**Requirements:** Will you copy the records below word for word, from their very first line through the line containing "Looking at the image, I should click on (1338, 9)."?

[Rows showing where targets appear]

☆ ☆ ☆ ☆ ☆ ☆ ☆

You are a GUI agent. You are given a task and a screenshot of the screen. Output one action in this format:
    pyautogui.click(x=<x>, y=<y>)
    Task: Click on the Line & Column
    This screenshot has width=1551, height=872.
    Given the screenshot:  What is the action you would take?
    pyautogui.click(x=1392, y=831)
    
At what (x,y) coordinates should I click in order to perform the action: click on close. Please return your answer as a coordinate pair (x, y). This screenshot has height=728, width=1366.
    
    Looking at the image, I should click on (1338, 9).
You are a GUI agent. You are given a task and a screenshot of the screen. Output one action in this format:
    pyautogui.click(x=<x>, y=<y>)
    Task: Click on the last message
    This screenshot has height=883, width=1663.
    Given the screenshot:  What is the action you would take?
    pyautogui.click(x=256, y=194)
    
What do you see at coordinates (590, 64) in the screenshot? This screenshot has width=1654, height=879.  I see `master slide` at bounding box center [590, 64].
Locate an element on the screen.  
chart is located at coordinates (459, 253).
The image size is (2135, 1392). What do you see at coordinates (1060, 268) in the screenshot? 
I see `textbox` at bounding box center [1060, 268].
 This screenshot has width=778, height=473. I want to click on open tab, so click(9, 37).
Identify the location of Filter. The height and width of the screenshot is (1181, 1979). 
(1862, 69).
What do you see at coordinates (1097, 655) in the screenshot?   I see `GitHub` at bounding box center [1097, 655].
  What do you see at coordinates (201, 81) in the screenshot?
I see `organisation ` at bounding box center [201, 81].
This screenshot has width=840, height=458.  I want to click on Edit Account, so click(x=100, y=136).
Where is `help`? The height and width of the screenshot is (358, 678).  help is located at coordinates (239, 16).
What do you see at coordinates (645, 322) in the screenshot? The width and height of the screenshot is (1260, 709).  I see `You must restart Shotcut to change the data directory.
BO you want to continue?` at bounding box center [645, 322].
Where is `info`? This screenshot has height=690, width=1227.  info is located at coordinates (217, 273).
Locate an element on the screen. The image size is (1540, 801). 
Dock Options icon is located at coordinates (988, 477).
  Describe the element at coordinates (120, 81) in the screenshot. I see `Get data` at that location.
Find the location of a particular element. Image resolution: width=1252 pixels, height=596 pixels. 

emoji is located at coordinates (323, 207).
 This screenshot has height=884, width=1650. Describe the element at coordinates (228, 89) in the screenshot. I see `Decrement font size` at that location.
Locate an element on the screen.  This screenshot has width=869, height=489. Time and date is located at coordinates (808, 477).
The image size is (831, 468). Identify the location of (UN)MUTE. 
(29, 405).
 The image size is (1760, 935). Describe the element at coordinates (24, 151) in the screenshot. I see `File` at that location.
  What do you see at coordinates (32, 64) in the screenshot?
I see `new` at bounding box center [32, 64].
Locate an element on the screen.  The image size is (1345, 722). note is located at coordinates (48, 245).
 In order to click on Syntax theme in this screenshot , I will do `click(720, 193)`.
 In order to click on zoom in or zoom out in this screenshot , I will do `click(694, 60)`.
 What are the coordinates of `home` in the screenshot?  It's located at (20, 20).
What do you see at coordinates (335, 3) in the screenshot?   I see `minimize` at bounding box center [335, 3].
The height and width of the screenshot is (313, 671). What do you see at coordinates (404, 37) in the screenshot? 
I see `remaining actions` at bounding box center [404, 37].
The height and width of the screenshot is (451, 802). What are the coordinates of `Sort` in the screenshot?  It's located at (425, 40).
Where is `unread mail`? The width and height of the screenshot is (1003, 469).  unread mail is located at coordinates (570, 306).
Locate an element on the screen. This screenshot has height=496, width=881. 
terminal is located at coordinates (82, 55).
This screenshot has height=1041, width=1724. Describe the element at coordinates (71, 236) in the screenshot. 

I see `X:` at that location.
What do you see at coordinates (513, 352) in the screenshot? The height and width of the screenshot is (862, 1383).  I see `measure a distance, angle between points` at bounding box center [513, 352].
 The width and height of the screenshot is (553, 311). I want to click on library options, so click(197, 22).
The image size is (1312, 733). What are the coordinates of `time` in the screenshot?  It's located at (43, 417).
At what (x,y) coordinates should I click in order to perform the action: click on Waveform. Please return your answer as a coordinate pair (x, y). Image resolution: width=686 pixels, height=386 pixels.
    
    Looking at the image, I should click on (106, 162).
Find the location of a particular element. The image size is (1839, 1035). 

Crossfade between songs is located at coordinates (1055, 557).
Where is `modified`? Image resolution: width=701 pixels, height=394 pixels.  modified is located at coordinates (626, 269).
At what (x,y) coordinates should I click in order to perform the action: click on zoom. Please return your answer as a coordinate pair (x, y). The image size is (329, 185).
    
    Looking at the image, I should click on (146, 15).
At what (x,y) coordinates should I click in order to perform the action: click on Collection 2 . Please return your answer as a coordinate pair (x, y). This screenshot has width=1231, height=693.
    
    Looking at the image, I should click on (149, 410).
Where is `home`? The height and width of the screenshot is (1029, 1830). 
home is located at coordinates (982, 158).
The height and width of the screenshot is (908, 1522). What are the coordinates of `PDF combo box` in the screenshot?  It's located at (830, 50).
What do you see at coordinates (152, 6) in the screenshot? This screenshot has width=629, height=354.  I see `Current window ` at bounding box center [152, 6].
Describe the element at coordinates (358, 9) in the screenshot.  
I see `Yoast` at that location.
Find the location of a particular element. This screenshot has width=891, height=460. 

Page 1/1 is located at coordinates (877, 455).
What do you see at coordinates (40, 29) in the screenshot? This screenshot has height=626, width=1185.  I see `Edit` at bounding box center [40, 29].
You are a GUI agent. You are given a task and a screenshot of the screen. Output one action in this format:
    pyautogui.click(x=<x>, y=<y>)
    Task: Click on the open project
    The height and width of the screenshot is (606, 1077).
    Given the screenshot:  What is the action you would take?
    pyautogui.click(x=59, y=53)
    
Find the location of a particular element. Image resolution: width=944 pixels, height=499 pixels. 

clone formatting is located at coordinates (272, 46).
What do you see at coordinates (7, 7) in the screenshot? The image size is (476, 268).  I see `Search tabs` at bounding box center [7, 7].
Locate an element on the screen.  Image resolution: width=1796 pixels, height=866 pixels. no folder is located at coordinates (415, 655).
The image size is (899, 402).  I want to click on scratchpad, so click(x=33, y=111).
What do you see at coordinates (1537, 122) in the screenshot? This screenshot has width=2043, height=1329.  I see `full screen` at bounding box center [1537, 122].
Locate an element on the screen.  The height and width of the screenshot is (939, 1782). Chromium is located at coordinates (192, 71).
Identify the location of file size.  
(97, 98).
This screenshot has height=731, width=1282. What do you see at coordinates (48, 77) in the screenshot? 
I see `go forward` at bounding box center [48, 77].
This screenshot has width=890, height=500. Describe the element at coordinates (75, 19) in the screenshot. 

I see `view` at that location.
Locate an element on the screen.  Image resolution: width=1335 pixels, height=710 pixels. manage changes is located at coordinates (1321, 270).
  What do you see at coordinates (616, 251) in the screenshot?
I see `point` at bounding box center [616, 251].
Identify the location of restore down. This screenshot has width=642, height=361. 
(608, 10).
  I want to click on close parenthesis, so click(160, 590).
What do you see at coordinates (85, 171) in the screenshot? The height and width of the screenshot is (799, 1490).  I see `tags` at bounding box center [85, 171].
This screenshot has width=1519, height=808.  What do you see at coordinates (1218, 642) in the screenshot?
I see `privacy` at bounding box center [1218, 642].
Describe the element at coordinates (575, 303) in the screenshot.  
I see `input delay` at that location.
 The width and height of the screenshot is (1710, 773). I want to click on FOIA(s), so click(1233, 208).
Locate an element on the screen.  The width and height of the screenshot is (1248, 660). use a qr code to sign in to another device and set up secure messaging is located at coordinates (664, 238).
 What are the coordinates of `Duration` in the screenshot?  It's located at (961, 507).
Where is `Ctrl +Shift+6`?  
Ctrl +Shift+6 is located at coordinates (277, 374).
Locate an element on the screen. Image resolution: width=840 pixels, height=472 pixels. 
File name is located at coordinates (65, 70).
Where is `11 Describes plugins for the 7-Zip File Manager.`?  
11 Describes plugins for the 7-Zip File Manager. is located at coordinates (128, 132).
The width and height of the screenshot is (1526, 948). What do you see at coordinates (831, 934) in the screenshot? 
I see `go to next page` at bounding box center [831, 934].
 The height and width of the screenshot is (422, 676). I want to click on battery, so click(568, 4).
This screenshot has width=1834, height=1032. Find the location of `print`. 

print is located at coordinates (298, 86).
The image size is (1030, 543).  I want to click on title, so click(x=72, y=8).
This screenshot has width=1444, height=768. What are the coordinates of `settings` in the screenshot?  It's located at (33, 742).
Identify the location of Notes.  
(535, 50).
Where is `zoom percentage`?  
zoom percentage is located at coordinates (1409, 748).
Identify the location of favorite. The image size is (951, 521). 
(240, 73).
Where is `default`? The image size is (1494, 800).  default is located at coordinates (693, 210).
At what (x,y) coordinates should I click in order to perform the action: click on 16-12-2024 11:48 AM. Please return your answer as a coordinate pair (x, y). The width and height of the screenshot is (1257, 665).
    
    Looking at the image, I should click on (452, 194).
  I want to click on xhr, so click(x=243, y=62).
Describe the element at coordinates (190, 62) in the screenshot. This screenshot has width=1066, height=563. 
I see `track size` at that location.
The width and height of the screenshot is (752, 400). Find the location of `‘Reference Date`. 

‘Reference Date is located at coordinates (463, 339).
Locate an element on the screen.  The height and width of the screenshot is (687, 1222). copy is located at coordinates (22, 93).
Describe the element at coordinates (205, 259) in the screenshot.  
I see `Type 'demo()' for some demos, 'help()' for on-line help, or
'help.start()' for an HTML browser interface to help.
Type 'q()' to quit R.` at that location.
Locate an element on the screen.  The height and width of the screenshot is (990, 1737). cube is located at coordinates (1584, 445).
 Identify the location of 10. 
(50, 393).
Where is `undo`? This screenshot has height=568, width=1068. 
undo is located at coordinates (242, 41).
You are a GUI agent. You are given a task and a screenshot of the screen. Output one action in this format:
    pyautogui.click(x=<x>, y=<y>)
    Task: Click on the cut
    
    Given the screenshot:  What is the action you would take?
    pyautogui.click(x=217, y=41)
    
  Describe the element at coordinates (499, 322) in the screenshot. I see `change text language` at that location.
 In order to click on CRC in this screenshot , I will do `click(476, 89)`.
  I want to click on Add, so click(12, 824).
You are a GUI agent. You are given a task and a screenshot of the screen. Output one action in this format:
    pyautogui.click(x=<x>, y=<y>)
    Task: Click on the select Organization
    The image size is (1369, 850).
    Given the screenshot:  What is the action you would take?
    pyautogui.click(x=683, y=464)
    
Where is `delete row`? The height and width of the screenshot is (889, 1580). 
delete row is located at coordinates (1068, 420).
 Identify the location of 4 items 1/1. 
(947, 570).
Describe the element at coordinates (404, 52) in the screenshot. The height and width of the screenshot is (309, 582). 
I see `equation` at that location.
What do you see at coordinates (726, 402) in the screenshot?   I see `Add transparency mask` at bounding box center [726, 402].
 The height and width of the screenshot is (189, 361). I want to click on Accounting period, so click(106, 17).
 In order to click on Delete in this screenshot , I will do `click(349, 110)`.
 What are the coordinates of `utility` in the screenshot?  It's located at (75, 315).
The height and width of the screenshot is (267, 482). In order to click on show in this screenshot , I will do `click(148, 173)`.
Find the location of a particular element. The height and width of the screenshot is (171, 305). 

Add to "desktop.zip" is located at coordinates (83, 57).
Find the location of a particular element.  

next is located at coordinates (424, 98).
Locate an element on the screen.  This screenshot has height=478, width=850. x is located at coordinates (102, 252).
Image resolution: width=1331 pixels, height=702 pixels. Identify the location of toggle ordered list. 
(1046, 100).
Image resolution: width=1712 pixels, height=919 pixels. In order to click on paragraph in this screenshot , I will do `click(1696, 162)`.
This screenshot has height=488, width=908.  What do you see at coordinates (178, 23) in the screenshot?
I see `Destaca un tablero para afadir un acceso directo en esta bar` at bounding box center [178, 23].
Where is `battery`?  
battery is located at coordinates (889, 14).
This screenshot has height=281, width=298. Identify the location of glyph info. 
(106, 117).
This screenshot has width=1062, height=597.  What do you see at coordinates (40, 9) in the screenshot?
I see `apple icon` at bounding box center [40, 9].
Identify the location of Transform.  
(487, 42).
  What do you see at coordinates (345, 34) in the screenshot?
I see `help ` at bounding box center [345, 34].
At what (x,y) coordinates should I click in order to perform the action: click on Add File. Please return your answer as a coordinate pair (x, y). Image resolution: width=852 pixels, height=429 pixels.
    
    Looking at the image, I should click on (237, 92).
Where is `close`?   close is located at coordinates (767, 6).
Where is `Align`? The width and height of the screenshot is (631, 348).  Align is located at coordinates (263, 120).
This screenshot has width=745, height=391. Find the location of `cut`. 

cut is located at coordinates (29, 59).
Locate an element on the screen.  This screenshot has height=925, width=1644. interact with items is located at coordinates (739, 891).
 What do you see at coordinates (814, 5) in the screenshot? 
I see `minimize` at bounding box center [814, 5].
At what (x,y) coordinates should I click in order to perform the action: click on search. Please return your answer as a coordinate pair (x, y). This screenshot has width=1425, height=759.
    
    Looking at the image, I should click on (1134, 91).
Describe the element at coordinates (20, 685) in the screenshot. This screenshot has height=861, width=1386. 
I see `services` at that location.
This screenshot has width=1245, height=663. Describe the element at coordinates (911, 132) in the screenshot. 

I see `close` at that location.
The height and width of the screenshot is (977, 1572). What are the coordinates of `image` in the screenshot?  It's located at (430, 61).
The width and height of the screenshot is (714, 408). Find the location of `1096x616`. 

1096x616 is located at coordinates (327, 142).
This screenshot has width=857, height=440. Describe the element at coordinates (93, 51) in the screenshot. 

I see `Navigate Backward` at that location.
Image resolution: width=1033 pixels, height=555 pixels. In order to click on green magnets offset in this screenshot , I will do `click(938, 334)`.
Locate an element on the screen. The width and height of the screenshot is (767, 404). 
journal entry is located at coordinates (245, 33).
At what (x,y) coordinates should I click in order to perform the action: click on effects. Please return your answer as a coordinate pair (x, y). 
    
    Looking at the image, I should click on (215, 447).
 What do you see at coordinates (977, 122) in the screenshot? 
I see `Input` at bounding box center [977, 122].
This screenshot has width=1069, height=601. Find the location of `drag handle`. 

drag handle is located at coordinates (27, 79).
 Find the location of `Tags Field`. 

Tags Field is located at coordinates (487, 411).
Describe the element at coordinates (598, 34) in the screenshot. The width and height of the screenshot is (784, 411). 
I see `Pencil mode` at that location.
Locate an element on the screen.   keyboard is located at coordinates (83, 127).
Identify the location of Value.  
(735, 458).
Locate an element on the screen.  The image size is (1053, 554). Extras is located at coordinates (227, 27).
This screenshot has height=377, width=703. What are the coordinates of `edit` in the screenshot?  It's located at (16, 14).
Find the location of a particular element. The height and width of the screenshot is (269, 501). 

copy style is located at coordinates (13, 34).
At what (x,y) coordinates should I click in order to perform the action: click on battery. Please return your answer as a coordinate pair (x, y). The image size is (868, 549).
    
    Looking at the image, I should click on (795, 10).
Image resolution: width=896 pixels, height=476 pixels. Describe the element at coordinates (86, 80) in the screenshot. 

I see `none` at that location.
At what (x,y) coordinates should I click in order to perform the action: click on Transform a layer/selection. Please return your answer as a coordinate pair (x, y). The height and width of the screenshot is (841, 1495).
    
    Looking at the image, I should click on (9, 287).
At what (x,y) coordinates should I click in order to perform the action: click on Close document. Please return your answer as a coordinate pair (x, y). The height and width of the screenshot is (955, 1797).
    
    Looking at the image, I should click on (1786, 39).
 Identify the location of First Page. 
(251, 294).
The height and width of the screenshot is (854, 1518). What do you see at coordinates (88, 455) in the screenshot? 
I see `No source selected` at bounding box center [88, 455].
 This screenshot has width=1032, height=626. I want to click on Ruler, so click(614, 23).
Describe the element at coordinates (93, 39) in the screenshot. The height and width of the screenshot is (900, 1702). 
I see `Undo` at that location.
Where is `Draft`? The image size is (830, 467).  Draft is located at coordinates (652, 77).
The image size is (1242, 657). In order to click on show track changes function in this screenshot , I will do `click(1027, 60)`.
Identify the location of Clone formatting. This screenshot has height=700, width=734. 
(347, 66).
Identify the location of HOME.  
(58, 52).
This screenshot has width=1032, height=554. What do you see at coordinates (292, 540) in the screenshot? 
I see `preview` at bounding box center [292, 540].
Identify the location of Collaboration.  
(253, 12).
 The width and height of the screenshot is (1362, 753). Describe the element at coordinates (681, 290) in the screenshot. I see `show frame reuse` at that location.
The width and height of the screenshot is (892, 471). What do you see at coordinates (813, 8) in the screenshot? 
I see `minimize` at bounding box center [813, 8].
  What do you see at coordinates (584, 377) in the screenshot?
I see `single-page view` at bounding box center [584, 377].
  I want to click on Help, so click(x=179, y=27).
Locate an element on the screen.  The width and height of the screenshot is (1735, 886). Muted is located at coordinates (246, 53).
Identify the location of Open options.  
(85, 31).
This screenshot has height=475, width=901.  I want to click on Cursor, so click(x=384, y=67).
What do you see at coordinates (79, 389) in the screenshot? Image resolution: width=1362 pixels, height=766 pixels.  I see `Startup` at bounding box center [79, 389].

☆ ☆ ☆ ☆ ☆ ☆ ☆

**Reply:**
You are a GUI agent. You are given a task and a screenshot of the screen. Output one action in this format:
    pyautogui.click(x=<x>, y=<y>)
    Task: Click on the Line & Column
    This screenshot has width=1551, height=872.
    Given the screenshot:  What is the action you would take?
    pyautogui.click(x=1392, y=831)
    
At what (x,y) coordinates should I click in order to perform the action: click on close. Please return your answer as a coordinate pair (x, y). This screenshot has height=728, width=1366.
    
    Looking at the image, I should click on (1338, 9).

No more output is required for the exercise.